TASK DESCRIPTION — Update the items below by replacing each "Where should I click to" with "Where do I click to", and write them out again with everything else left as it is.

RECORDS TO PROCESS —
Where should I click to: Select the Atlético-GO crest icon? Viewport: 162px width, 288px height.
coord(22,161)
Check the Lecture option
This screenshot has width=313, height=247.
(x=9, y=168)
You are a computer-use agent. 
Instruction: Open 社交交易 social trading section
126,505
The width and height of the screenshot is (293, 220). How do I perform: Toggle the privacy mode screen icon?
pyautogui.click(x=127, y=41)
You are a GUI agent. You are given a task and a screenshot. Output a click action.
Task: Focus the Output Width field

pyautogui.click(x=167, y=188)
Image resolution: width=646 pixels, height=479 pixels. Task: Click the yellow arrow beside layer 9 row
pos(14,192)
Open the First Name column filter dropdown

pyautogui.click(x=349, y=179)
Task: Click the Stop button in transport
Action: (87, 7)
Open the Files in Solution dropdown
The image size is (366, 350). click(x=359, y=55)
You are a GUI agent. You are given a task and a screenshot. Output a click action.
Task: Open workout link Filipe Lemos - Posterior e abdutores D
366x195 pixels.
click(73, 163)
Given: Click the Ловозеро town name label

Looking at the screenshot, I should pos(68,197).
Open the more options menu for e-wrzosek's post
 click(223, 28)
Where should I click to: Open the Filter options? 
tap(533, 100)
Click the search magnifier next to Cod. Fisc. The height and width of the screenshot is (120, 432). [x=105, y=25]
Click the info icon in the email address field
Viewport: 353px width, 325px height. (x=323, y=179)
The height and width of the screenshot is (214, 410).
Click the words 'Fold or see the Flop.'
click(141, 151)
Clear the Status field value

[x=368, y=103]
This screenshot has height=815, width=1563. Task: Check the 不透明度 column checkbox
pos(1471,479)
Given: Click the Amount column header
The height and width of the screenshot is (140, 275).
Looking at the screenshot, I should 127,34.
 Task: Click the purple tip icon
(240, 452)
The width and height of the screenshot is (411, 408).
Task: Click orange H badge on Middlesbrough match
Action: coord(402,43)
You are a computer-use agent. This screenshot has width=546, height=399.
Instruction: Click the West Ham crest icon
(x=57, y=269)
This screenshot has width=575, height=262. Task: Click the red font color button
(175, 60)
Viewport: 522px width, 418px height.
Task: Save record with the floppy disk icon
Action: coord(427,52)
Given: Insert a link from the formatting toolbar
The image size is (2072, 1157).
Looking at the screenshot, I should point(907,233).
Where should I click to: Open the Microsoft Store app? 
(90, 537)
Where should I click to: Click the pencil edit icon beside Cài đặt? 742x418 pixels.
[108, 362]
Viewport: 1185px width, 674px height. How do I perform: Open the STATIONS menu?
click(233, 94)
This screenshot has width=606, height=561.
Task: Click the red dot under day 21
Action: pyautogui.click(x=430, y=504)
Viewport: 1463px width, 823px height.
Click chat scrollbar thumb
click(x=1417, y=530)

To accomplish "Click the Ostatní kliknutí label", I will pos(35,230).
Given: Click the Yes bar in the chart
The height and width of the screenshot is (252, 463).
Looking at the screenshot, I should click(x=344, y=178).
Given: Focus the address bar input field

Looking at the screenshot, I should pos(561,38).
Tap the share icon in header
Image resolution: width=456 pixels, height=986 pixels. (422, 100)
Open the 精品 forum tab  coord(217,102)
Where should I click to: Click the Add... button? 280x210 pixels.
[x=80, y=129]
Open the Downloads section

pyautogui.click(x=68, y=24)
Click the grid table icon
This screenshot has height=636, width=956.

EXPECTED ANSWER —
Where do I click to: Select the Atlético-GO crest icon? Viewport: 162px width, 288px height.
coord(22,161)
Check the Lecture option
This screenshot has width=313, height=247.
(x=9, y=168)
You are a computer-use agent. 
Instruction: Open 社交交易 social trading section
126,505
The width and height of the screenshot is (293, 220). How do I perform: Toggle the privacy mode screen icon?
pyautogui.click(x=127, y=41)
You are a GUI agent. You are given a task and a screenshot. Output a click action.
Task: Focus the Output Width field

pyautogui.click(x=167, y=188)
Image resolution: width=646 pixels, height=479 pixels. Task: Click the yellow arrow beside layer 9 row
pos(14,192)
Open the First Name column filter dropdown

pyautogui.click(x=349, y=179)
Task: Click the Stop button in transport
Action: (87, 7)
Open the Files in Solution dropdown
The image size is (366, 350). click(x=359, y=55)
You are a GUI agent. You are given a task and a screenshot. Output a click action.
Task: Open workout link Filipe Lemos - Posterior e abdutores D
366x195 pixels.
click(73, 163)
Given: Click the Ловозеро town name label

Looking at the screenshot, I should pos(68,197).
Open the more options menu for e-wrzosek's post
 click(223, 28)
Where do I click to: Open the Filter options? 
tap(533, 100)
Click the search magnifier next to Cod. Fisc. The height and width of the screenshot is (120, 432). [x=105, y=25]
Click the info icon in the email address field
Viewport: 353px width, 325px height. (x=323, y=179)
The height and width of the screenshot is (214, 410).
Click the words 'Fold or see the Flop.'
click(141, 151)
Clear the Status field value

[x=368, y=103]
This screenshot has height=815, width=1563. Task: Check the 不透明度 column checkbox
pos(1471,479)
Given: Click the Amount column header
The height and width of the screenshot is (140, 275).
Looking at the screenshot, I should 127,34.
 Task: Click the purple tip icon
(240, 452)
The width and height of the screenshot is (411, 408).
Task: Click orange H badge on Middlesbrough match
Action: coord(402,43)
You are a computer-use agent. This screenshot has width=546, height=399.
Instruction: Click the West Ham crest icon
(x=57, y=269)
This screenshot has width=575, height=262. Task: Click the red font color button
(175, 60)
Viewport: 522px width, 418px height.
Task: Save record with the floppy disk icon
Action: coord(427,52)
Given: Insert a link from the formatting toolbar
The image size is (2072, 1157).
Looking at the screenshot, I should point(907,233).
Where do I click to: Open the Microsoft Store app? 
(90, 537)
Where do I click to: Click the pencil edit icon beside Cài đặt? 742x418 pixels.
[108, 362]
Viewport: 1185px width, 674px height. How do I perform: Open the STATIONS menu?
click(233, 94)
This screenshot has width=606, height=561.
Task: Click the red dot under day 21
Action: pyautogui.click(x=430, y=504)
Viewport: 1463px width, 823px height.
Click chat scrollbar thumb
click(x=1417, y=530)

To accomplish "Click the Ostatní kliknutí label", I will pos(35,230).
Given: Click the Yes bar in the chart
The height and width of the screenshot is (252, 463).
Looking at the screenshot, I should click(x=344, y=178).
Given: Focus the address bar input field

Looking at the screenshot, I should pos(561,38).
Tap the share icon in header
Image resolution: width=456 pixels, height=986 pixels. (422, 100)
Open the 精品 forum tab  coord(217,102)
Where do I click to: Click the Add... button? 280x210 pixels.
[x=80, y=129]
Open the Downloads section

pyautogui.click(x=68, y=24)
Click the grid table icon
This screenshot has height=636, width=956.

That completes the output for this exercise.